Auf der Oberseite liegt der unmittelbare Widerstand beim Hoch vom 24. Juni bei 101,80, gefolgt vom oberen Bollinger-Band des 20-Tage-SMA nahe 102,00, wo Aufwärtsbewegungen auf Gewinnmitnahmen stoßen könnten. Auf der Unterseite wird die erste Unterstützung beim Tief vom 30. Juni bei 101,05 gesehen. Die nächste wichtige Marke ist das mittlere Bollinger-Band bei 100,65, gefolgt vom unteren Band bei 99,25 und dem 100-Tage-SMA bei 99,20. Ein tieferer Rücksetzer in diesen Bereich wäre wahrscheinlich erforderlich, um die aktuelle bullische Struktur zu schwächen.

(Die technische Analyse dieser Story wurde mit Hilfe eines KI-Tools erstellt.)

US-Dollar - Häufig gestellte Fragen (FAQ)

Der US-Dollar (USD) ist die offizielle Währung der Vereinigten Staaten und in vielen weiteren Ländern als „de facto“-Währung im Umlauf. Er ist die am häufigsten gehandelte Währung weltweit und dominiert mit 88 % des globalen Devisenhandels. Daten von 2022 zeigen, dass täglich ein Handelsvolumen von rund 6,6 Billionen US-Dollar umgesetzt wird. Der US-Dollar löste nach dem Zweiten Weltkrieg das Britische Pfund als Weltreservewährung ab, nachdem der Goldstandard 1971 abgeschafft wurde.

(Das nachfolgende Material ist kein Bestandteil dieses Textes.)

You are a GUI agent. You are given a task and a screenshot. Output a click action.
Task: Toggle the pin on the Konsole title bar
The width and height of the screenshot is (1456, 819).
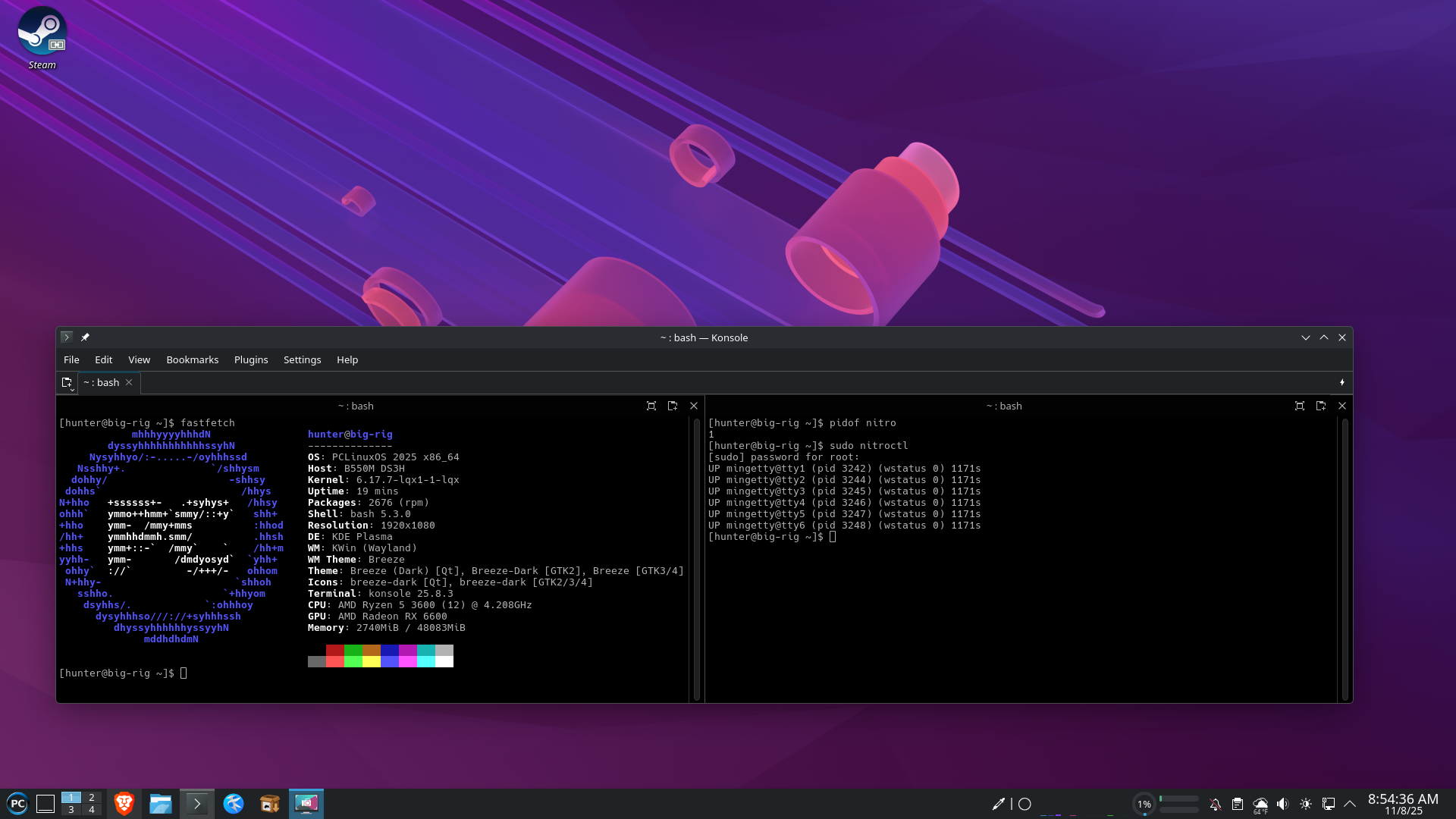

Der wichtigste Faktor, der den Wert des US-Dollars beeinflusst, ist die Geldpolitik, die von der Federal Reserve (Fed) bestimmt wird. Die Fed hat zwei Hauptziele: Preisstabilität (Inflationskontrolle) und Förderung der Vollbeschäftigung. Ihr primäres Werkzeug zur Erreichung dieser Ziele ist die Anpassung der Zinssätze. Wenn die Preise zu schnell steigen und die Inflation über dem Ziel von 2 % liegt, erhöht die Fed die Zinsen, was dem Wert des US-Dollars zugutekommt. Fällt die Inflation unter 2 % oder ist die Arbeitslosenquote zu hoch, senkt die Fed möglicherweise die Zinsen, was den Greenback belastet.

In außergewöhnlichen Situationen greift die Federal Reserve auf Maßnahmen wie die quantitative Lockerung (QE) zurück. Dies geschieht, wenn Zinssenkungen allein nicht ausreichen, um das Finanzsystem zu stabilisieren. QE ermöglicht es der Fed, mehr Geld zu drucken und US-Staatsanleihen von Banken zu kaufen, um die Kreditvergabe anzukurbeln. Diese expansive Maßnahme schwächt in der Regel den US-Dollar, da sie die Geldmenge erhöht und das Vertrauen in die Währung senkt.

Quantitative Tightening (QT) stellt den umgekehrten Prozess zu Quantitative Easing (QE) dar. Die US-Notenbank Federal Reserve beendet den Ankauf von Anleihen und investiert die fällig werdenden Rückzahlungen nicht in neue Anleihen. In der Regel wirkt sich dieser Prozess positiv auf den US-Dollar aus.